The young Harold wanted a new baseball glove, but he also needed a new pair of pants. Both cost ninety-nine cents. His parents told him that he could have one, but not both. He chose the baseball glove.

“You see, that's exactly...I have always been terrified of failure, because if you fail, there's no place for you to go,” Raymond said. “So I committed myself to success. I kept feeling that if we lost, I wouldn't make as many friends as I'd like if we won all the time

“It all goes back to the little kid in Flint City, Michigan, who didn't have anything.”

The faces of the portraits in the next room then welcomed us from every easel – current UD football players, dignitaries and friends. The person that I come to understand said that Raymond he first began painting when he was 12, when he attended workshops at the Flint Institute of the Arts. Each class cost thirty cents.

Raymond stared deeply into one of his paintings. “I would love to make one great painting someday,” he said, “one that my wife would look at and say, 'That's wonderful.'”

To this day, I do not know if he ever made that painting.


* * * *


Harold R. “Tubby” Raymond died on Dec. 8, 2017 after a short illness, at the age of 92.

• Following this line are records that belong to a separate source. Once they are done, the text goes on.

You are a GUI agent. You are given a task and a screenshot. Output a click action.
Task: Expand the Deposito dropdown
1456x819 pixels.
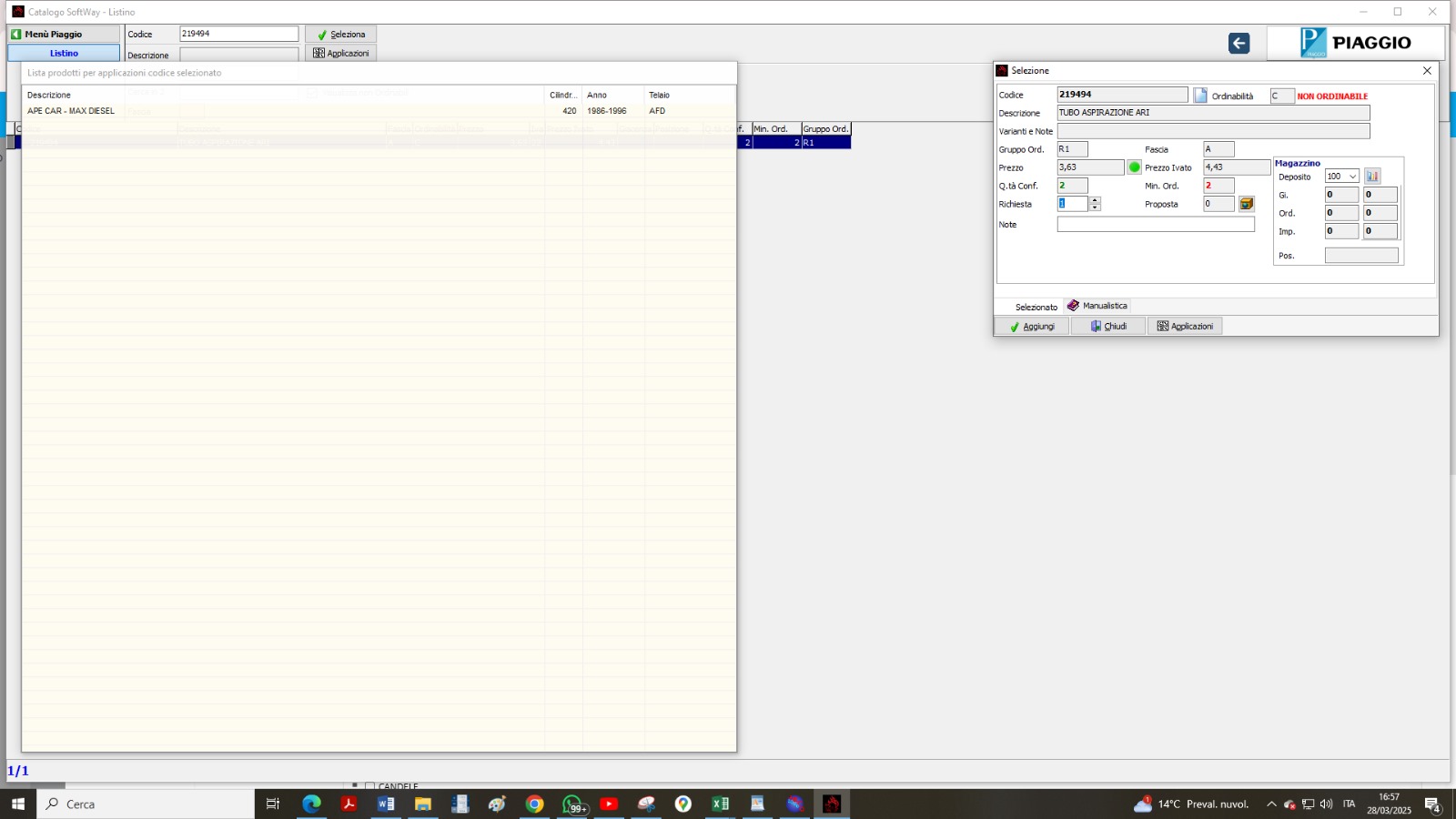click(x=1352, y=177)
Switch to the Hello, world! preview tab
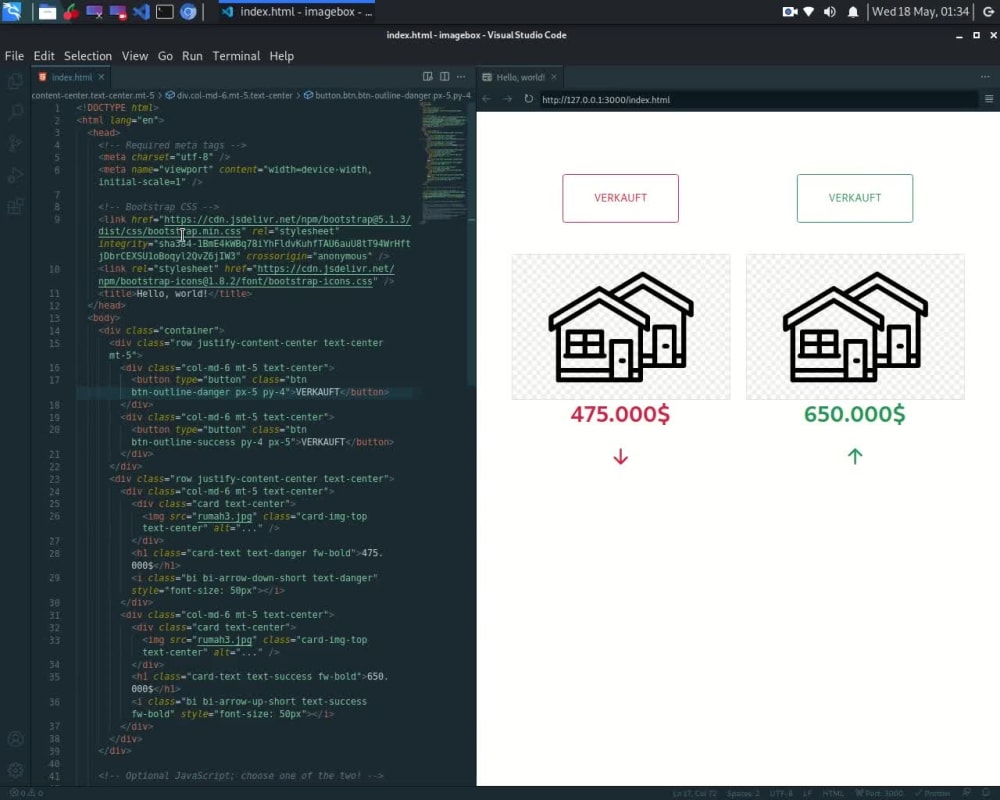 point(519,76)
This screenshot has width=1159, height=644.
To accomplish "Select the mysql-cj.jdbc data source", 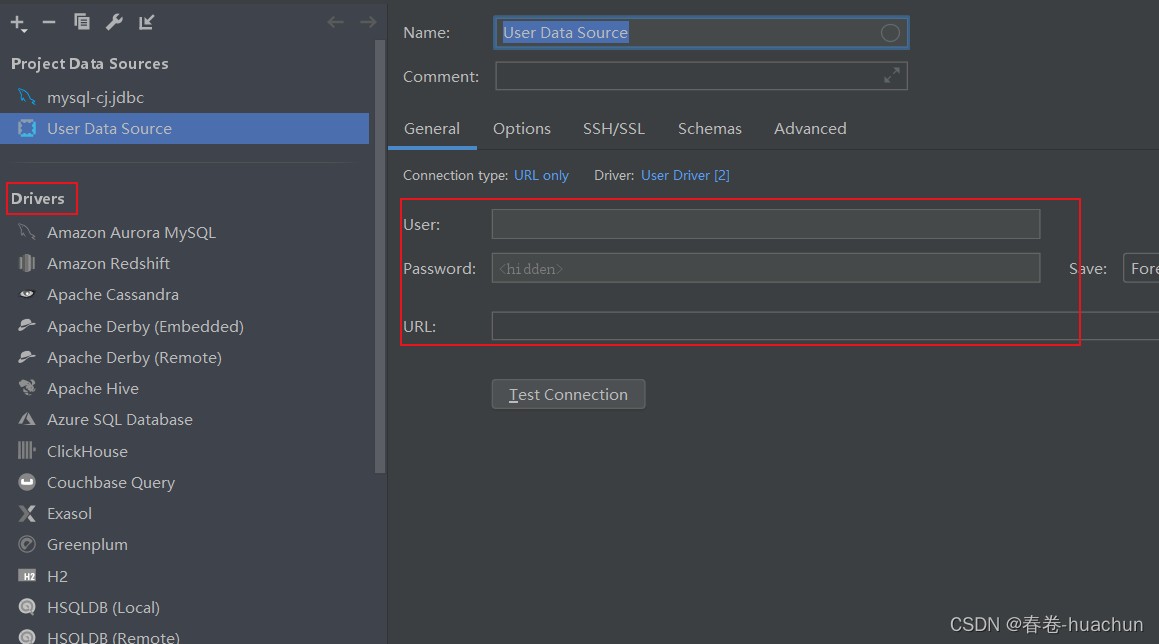I will tap(95, 97).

In January, a memorial service was held for him at the Bob Carpenter Center that drew over 1,000 attendees, that ranged from University of Delaware football fans to Vice President Joe Biden to former NFL players to former players who only managed to reach the second string.

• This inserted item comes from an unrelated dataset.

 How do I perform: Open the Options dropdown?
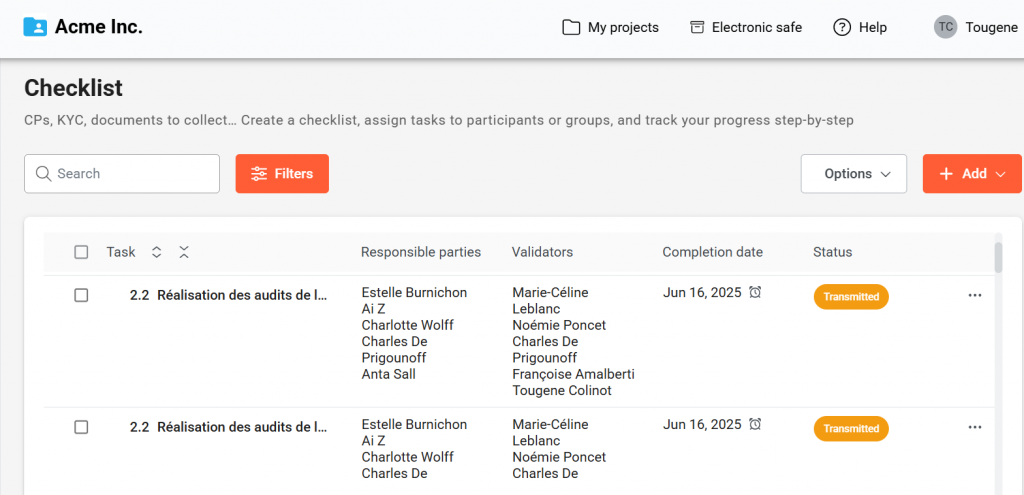[x=853, y=173]

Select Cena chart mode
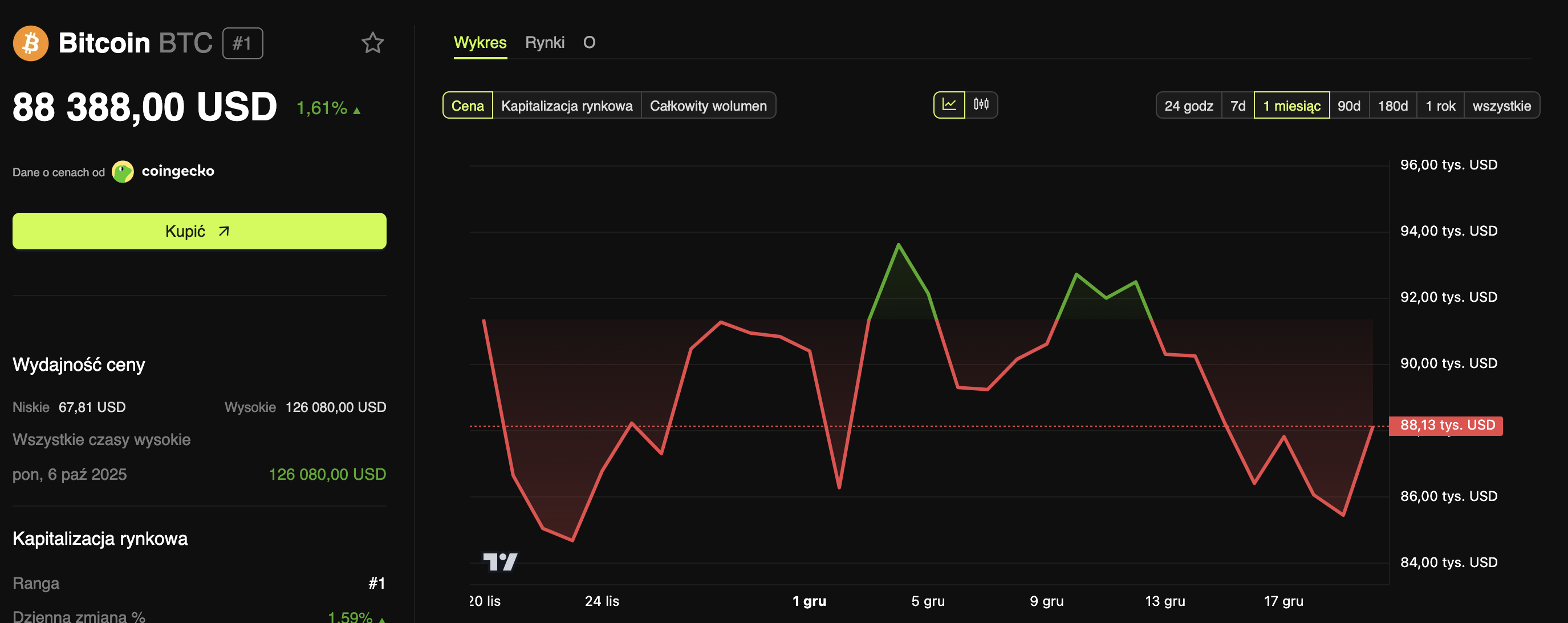468,106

“My dad was my father. He's your father,” David Raymond told the audience. “My dad was my coach. He was your coach. My dad was my family's hero. He loved this place. And he loved each and every one of you. He is here today. He'll always be.”

Throughout the service, Raymond was called “a leader of men,” “a legend,” and “the common denominator” that connected several generations of Blue Hen players he coached.

“It is an honor to be referred to as one of Tubby's players,” said Biden, who played on the 1961 freshman team that Raymond coached. “There's not many things in life where merely by being identified with a man or a woman, you gain prestige. I mean that sincerely. Think about it, those of you who played for Tubby.

“I was one of Tubby's guys. It matters.”

During the ceremony, Philadelphia-based guitarist Camille Peruto sang “Turn! Turn! Turn!,” a song written by Pete Seeger and later made famous by The Byrds. Seeger's lyrics are taken almost verbatim from the Book of Ecclesiastes:

A time to build up, a time to break down
A time to dance, a time to mourn
A time to cast away stones, a time to gather stones together


It was one of Raymond's favorite songs.

From 2002 to 2012, K.C. Keeler, now the head football coach at Sam Houston State, served as Raymond's heir apparent. While at UD, he coached the Blue Hens to a Division I-AA College Football Championship in 2003, and an appearance in the championship game the following year. On his former office wall at UD was a framed photograph of Keeler and Raymond, taken on the evening of Keeler's first game as UD head coach.

Keeler stared at the photograph from his desk.

“Tubby Raymond was more than a football coach,” he told me. “He has lived this amazing life. The old saying goes, 'Never follow a legend,' but I took that as a challenge. The truth is, he made it all possible for me.

“He made a lot of things possible for a lot of young men. He gave us all a chance to shine.”